**Source passage**
++++++++++

Recent excavations at the hilltop site have uncovered evidence that the fortress was in use off and on from the 4th until the early 13th centuries. It was part of a system of fortresses built in the middle of the 4th century to defend the imperial capital of Constantinople. It was burned down at the end of the 5th century but quickly rebuilt.

It was destroyed again by the Avars in the early 7th century and was only reoccupied in the 10th century when troops of Bulgarian Tsar Simeon I the Great (r. 893-927) used it during the king’s wars against the Byzantine Empire. What went around came around in the 12th century when the troops of Byzantine Emperor Alexios I Komnenos (r. 1081-1118) occupied the fortress. The site was permanently abandoned in the first quarter of the 13th century.

The archaeological layer the lead plate amulet was found in spurred archaeologists to compare the inscription to Cyrillic writing from Tsar Simeon’s rule. Cyrillic was developed in the 890s at the Preslav Literary School in the Bulgarian capital of Pliska. The earliest dateable Cyrillic inscriptions on the record have been found there, with the earliest dating to 921. Simeon’s Bulgarian troops were at Balak Dere between 916 and 927, so this amulet may be THE earliest known Cyrillic inscription, not just one of the earliest.

++++++++++

(Stored records)
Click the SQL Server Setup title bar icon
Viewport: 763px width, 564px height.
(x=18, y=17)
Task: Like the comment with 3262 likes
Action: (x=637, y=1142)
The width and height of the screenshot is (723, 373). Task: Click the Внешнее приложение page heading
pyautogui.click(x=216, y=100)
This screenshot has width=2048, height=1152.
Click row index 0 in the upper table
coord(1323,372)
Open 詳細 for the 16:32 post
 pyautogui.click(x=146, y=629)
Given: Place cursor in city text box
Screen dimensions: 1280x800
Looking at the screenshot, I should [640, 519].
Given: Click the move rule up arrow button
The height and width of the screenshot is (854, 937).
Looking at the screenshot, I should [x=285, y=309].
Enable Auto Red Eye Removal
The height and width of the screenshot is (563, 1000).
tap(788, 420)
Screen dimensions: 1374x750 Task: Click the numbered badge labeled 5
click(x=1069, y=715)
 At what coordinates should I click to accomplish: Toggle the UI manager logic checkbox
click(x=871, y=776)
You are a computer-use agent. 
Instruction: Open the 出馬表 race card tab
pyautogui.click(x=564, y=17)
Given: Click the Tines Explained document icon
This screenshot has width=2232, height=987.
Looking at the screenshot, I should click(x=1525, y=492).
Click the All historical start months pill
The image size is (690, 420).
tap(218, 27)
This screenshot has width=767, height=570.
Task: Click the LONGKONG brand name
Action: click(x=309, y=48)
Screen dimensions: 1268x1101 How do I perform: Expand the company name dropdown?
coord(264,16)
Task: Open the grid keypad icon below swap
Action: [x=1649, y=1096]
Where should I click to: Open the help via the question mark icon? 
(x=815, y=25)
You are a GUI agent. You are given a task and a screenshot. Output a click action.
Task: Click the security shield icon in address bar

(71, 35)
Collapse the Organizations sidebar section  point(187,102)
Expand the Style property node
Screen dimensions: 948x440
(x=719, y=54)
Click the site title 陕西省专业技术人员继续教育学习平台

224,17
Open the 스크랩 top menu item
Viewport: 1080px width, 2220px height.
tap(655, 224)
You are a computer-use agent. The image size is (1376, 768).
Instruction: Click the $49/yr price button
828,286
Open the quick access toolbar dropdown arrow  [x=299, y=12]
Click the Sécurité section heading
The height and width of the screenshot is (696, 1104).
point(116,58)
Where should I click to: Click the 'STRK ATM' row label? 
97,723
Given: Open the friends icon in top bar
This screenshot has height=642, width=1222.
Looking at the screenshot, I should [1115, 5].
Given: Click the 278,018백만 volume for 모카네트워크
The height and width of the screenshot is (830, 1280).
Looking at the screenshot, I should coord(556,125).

++++++++++

**Using the information**
1. Repeat from the fortress passage the part that opens with the words containing "Recent excavations at" and closes with "the 13th century.".
2. According to the fortress passage, who destroyed the fortress in the early 7th century?
3. Write the next part of the fortress passage, picking up after its final sentence.

**Answers to each task**
1.
Recent excavations at the hilltop site have uncovered evidence that the fortress was in use off and on from the 4th until the early 13th centuries. It was part of a system of fortresses built in the middle of the 4th century to defend the imperial capital of Constantinople. It was burned down at the end of the 5th century but quickly rebuilt.

It was destroyed again by the Avars in the early 7th century and was only reoccupied in the 10th century when troops of Bulgarian Tsar Simeon I the Great (r. 893-927) used it during the king’s wars against the Byzantine Empire. What went around came around in the 12th century when the troops of Byzantine Emperor Alexios I Komnenos (r. 1081-1118) occupied the fortress. The site was permanently abandoned in the first quarter of the 13th century.

2. The Avars.

3.
2,700-year-old petroglyphs found on mossy rock in Sweden

Archaeologists have discovered a group of late Nordic Bronze Age petroglyphs hidden under a thick covering of moss in Bohuslän, southwestern Sweden. Forty figures, including 13 ships, nine horses, seven people and four chariots, cover an area fifty feet wide. It is the largest find of Bronze Age petroglyphs made so far in this century.

The rock was found on pastureland at a farm in the parish of Kville. When the figures were carved 2,700 years ago, the site, now 40 feet above sea level, was on the coastline. The rock was on an island and was partially submerged. The artists must have stood on boats to carve the artwork just above the waterline. The petroglyphs would have been highly visible in the seascape.

Some of the individual carvings are notably large. One of the ships is 6.5 feet wide; one of the humans is more than three feet tall. The engravings are deeply carved, exposing the white rock and standing in sharp contrast to the grey of the background, long-since darkened to a charcoal color by the cyanobacteria in the sea water.

Archaeologists from the Foundation for Documentation of Bohuslän Rock Carvings spotted a small piece of one of the ships peering out from the thick moss cover. When they removed the moss, they found a wealth of other petroglyphs carved into the nearly vertical surface of the stone. That’s an unusual alignment; usually the petroglyphs were engraved on flatter slabs that the artists could easily climb and stand on to carve.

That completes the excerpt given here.